Alessandro Umbrico (male) [M.S. Engineering Computer Science 2012, Phd Computer Science and Automation, 2017] is a Fixed-Term researcher at CNR – Institute of Cognitive Sciences and Technologies (CNR-ISTC). Alessandro has spent a period as a guest PhD student at Osnabruck University investigating hybrid approaches to planning. His research topics cover the development of planning and execution techniques suitable for real-world applications. He is also interested in investigating interactions between knowledge representation and planning and, in applying plan-based control techniques in manufacturing contexts for Human-Robot Collaboration. In [2013-2015] Alessandro worked in Reconfigurable Manufacturing Systems within the GECKO project (National Project on “Factories of the Future”). In [2014-2017] Alessandro worked on Human-Robot Collaboration within the FourByThree project (H2020 Factories of the Future) and he is now involved in ShareWork (H2020, FoF) for integrating semantic technologies with planning and acting techniques to foster highly adaptive robot controllers for safe human-robot collaboration. A parallel thread of his research activities concerns the design and development of ICT and AI-based technologies for health-care assistance of elderly people. In this regard, Alessandro worked in some AAL European research projects. In the AAL project EasyReach [2011-2013], that created social network services for the elderly through a common TV and an advanced remote control based on gesture, he was responsible for the design and development of the server-side architecture using standard java technology (Java EE). In the AAL project MAESTRO [2016-2019] he participated by working at the definition of a reference framework for the AAL products and producing a Taxonomy based on the ICF classification. He was recently involved in the AAL project TV-AssistDem being responsible for the implementation of the ICT back-end functionalities and he is also working at the production of the final commercial version of the TV-AssistDEM system. Now, he is also involved in the ESA project SmartSatCare being responsible for the refinement of ICT back-end functionalities developed within TV-AssistDem and their deployment through Satellite connections.

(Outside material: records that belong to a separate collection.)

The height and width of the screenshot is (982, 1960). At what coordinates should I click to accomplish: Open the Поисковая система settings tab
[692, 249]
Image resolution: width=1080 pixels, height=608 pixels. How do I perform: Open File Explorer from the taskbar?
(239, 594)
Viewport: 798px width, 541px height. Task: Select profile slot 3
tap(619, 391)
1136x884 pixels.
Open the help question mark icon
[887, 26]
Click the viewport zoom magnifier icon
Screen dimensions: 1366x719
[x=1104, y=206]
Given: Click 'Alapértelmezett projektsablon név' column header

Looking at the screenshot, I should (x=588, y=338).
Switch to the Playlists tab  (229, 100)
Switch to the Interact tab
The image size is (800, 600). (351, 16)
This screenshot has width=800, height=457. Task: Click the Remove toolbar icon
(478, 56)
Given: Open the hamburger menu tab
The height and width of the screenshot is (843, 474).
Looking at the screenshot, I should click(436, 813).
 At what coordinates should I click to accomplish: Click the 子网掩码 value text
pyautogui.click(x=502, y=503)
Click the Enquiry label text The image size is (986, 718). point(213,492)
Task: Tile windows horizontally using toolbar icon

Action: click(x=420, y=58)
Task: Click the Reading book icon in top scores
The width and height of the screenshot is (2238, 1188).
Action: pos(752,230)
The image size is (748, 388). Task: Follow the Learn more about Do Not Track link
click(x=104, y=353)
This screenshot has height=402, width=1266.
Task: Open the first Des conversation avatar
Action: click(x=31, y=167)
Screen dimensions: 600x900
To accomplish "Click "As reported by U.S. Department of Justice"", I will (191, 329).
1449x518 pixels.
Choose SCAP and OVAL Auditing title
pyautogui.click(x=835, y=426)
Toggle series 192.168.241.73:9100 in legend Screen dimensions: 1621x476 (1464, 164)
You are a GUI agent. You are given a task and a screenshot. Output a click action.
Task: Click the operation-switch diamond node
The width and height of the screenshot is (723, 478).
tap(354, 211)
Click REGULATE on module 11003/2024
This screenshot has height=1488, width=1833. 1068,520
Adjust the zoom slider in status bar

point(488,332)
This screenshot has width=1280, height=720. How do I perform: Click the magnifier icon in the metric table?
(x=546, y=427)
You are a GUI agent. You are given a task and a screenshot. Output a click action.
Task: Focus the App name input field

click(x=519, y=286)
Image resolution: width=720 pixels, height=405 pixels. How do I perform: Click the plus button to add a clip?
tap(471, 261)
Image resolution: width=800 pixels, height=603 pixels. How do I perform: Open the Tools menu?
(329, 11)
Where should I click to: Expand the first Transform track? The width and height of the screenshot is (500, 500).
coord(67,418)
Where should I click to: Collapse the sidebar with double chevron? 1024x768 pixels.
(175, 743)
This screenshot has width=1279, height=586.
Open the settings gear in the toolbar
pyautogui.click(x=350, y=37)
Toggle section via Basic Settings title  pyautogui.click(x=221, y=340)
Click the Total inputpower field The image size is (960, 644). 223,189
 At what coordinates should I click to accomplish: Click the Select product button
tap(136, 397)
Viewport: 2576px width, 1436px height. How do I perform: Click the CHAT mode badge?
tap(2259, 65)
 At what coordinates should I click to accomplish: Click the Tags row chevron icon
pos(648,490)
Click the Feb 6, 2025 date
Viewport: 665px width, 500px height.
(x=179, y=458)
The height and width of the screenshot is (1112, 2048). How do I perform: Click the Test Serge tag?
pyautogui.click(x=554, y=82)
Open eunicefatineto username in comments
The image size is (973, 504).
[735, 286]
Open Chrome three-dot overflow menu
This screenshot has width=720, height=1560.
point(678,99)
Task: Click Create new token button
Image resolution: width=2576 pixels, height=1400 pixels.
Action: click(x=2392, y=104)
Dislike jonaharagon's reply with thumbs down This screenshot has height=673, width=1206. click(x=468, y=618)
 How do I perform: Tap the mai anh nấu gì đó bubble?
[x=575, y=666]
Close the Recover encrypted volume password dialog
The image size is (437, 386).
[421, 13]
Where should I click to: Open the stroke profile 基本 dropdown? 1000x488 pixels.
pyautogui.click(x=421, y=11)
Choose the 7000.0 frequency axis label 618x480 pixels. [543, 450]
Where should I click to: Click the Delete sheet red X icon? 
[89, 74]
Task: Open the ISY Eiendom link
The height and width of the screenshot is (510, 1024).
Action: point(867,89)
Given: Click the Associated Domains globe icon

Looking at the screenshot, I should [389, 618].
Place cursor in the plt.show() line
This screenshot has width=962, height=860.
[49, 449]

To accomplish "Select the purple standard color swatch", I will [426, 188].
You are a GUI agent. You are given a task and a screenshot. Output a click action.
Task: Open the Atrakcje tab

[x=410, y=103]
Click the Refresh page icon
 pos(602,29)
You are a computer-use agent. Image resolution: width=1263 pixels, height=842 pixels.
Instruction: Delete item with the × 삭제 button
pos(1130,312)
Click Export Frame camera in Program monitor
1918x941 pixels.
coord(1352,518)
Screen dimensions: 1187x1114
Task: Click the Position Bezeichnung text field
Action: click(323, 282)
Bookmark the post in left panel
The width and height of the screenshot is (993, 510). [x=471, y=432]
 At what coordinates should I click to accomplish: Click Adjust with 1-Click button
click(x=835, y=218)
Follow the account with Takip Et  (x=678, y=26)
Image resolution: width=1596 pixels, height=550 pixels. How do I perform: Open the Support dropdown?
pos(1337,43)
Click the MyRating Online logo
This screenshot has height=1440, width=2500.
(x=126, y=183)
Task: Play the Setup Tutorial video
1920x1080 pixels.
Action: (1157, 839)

Rainer Wieching (male) holds an MSc & PhD in Exercise Physiology. He has worked for 10 years as senior research scientist at USI. During the 15 years of his professional career before that time at USI, he has headed a health care SME, being responsible for technical, medical, and scientific aspects in global pharma marketing and medical education, focusing especially on prescription drugs (cardiovascular, oncology), evidence-based medicine (clinical trials, guidelines), and medical technology (ultrasound). He has successfully participated in IT/health related national research projects in Germany (BMBF, ICT support for People with Dementia, Care Robot Communication Projects, Future of Work in Care Robotics, and the Support Project for 8 German Robotic Projects). He was the S/T coordinator of the FP7 project iStoppFalls (an ICT-based system to predict and prevent falls) and the WP leader in the H2020 project my-AHA (my Active and Healthy Ageing). He also leads international robotic projects (care assistants and robotic companions) in several projects from Germany and Japan. This includes Academic Agreements with WASEDA and TOHOKU Universities, DAAD student exchange projects from Germany and Japan, as well as a German-Japanese Science Communication Project related to the Future of Work and Participatory Design in Care Robotics. Currently he is leading the European-Japanese H2020 and MIC funded project e-VITA (EU-Japan Virtual coach for smart ageing) on the European side and is teaching at the University Participatory Design for Care Robotics and Innovation Management.